Mostly, I use recipes for baking. Baking is my weakest subject and I
think part of that is because I don't totally know all the science
involved....like how eggs affect the outcome of a cake. I also think
baking requires more patience and has less room for error. Yeah , I've
got some issues.
I spent a few years working under a pastry chef. A very snooty,
peculiar, I-don't-want-to-teach- you-my-craft kind of pastry chef who
liked to wear her Cordon Bleu chef's jacket and speak spanish to the
produce delivery driver. She wasn't so much in to teaching me the
basics of pastry chefing . Mostly I just made everything beautiful. She
DID teach me plate painting and lots of sugar work but not as much of
the basics. So I find myself turning to recipes mostly for baking.
However, my favorite cook books , I turn to for inspiration and
ideas. Sometimes, if the dish seems too far out for me I will stick to
the instructions (mostly). But after that first time, if all turns out not being awful, I'll run with the recipe.

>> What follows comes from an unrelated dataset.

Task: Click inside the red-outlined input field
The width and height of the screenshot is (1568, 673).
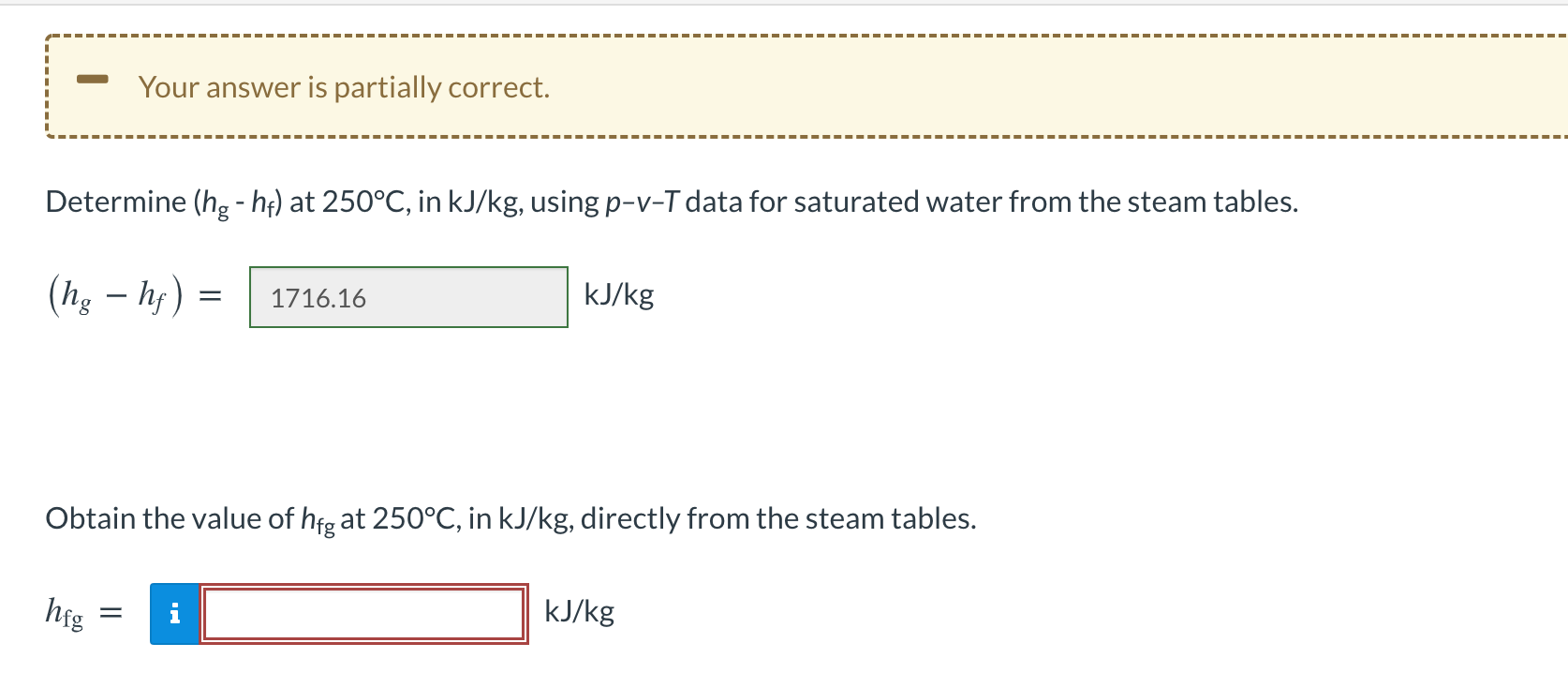Action: click(x=365, y=614)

Last month , I created a dish that began a few years back with a
recipe from Madhur Jaffery's An Invitation to Indian Cooking. I began
making dry potatoes and onions....aloo something something. I remember
the recipe said to boil the potatoes in their jackets and I still do
that. I can't stand peeling taters.
Well, I made that recipe a few times a month andI started tweaking
it. I added a pound of spinach leaves to it and changed the spices a
bit. I still use asofoetida though, it makes the dish. Last week I used
these indian potatoes as filling between layers of filo dough brushed
with olive oil ! A new dish was born. It is very filling , extremely
good eats AND totally vegan. I'm ot vegan but I delight in finding non
dairy dishes.
Well, I'm still musing on the cook book.....the ones I use most often
these days are A New Way to Cook (Schneider) and A World Community
World Cookbook: Extending the Table (Schlabach).